## Record excerpts

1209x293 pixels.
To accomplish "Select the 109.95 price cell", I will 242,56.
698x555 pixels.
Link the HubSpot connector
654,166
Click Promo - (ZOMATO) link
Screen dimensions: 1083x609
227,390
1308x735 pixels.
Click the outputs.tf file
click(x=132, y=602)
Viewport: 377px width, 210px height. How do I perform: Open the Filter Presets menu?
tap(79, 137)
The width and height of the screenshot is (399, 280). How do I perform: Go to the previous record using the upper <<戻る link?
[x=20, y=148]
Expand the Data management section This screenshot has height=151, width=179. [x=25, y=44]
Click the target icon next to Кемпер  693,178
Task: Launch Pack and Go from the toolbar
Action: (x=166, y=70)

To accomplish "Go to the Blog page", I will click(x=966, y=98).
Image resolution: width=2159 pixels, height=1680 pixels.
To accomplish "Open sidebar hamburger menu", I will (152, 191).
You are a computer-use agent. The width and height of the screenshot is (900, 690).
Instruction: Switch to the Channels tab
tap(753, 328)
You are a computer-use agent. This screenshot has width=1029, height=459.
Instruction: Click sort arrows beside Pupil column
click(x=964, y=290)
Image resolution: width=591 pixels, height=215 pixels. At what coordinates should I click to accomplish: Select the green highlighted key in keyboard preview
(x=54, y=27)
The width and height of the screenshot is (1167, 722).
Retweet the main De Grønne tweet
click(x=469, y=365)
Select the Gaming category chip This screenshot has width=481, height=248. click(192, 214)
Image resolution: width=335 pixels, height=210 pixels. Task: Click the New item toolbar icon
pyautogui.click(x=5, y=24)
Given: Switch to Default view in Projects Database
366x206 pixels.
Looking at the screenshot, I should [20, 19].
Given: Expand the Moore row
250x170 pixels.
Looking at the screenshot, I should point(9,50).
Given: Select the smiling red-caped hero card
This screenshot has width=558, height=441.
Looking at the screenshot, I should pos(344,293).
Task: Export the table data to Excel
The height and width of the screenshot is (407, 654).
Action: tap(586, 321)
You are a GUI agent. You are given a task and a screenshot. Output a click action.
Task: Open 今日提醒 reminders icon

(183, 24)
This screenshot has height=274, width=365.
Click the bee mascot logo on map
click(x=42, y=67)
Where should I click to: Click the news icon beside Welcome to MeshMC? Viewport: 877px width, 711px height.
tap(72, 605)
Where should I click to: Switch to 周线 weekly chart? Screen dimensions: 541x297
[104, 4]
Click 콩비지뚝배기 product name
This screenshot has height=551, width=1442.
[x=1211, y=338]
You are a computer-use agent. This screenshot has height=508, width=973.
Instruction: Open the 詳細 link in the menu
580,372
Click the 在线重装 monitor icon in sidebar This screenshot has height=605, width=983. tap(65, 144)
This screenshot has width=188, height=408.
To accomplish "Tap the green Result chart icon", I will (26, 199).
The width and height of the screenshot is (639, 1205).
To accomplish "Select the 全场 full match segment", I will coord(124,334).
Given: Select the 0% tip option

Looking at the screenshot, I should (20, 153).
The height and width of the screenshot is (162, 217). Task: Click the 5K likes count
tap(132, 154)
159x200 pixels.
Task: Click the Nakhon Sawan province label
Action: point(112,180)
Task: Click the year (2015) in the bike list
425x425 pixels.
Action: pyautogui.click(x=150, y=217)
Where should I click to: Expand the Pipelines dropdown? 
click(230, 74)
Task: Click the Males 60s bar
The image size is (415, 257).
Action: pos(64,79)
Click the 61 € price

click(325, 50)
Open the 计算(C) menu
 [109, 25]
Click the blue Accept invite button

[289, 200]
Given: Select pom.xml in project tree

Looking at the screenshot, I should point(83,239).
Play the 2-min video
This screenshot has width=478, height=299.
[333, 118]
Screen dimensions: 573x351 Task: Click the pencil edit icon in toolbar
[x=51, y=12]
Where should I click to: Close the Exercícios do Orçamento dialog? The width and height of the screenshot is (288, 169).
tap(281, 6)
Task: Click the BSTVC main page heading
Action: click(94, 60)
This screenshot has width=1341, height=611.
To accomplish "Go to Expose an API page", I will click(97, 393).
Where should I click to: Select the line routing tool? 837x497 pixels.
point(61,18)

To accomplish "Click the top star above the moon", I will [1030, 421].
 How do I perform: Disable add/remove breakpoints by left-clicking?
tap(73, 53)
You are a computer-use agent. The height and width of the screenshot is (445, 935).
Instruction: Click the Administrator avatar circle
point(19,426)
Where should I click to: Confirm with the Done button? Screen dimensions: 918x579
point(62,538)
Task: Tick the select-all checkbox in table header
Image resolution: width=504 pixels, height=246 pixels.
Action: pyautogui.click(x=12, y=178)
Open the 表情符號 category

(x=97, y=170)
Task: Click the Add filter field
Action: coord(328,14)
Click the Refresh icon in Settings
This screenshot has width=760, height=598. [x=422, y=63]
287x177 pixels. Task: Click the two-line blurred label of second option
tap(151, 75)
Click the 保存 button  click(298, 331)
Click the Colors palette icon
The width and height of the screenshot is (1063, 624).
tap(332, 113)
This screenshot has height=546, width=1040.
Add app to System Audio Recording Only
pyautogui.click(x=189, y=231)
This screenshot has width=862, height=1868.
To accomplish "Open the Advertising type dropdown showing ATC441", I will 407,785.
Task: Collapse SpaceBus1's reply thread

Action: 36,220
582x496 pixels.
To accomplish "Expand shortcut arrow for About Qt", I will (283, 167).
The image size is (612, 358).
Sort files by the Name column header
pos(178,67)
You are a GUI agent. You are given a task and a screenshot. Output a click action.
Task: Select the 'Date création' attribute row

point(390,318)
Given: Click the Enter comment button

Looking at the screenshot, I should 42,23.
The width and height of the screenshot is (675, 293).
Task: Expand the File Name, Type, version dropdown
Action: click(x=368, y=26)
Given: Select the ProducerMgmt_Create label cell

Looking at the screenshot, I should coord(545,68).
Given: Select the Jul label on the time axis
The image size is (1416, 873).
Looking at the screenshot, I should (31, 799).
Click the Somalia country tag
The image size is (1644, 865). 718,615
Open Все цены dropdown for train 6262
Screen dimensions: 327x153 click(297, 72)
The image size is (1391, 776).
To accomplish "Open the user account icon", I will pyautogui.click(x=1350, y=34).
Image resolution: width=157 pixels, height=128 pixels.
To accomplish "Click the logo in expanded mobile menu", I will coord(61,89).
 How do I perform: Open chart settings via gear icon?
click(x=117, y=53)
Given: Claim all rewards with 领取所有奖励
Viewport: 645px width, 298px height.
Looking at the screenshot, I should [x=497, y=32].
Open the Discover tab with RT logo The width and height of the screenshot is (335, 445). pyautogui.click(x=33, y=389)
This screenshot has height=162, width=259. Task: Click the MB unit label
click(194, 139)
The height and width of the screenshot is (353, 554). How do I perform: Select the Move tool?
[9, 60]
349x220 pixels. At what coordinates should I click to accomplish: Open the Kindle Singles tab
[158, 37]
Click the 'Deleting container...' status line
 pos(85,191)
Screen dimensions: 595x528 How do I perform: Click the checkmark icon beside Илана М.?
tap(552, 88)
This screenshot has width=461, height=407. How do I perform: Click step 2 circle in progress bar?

## Task statement
For every line of the material above that contains the word "sidebar", show the line.

## Solution below
To accomplish "Open sidebar hamburger menu", I will (152, 191).
Click the 在线重装 monitor icon in sidebar This screenshot has height=605, width=983. tap(65, 144)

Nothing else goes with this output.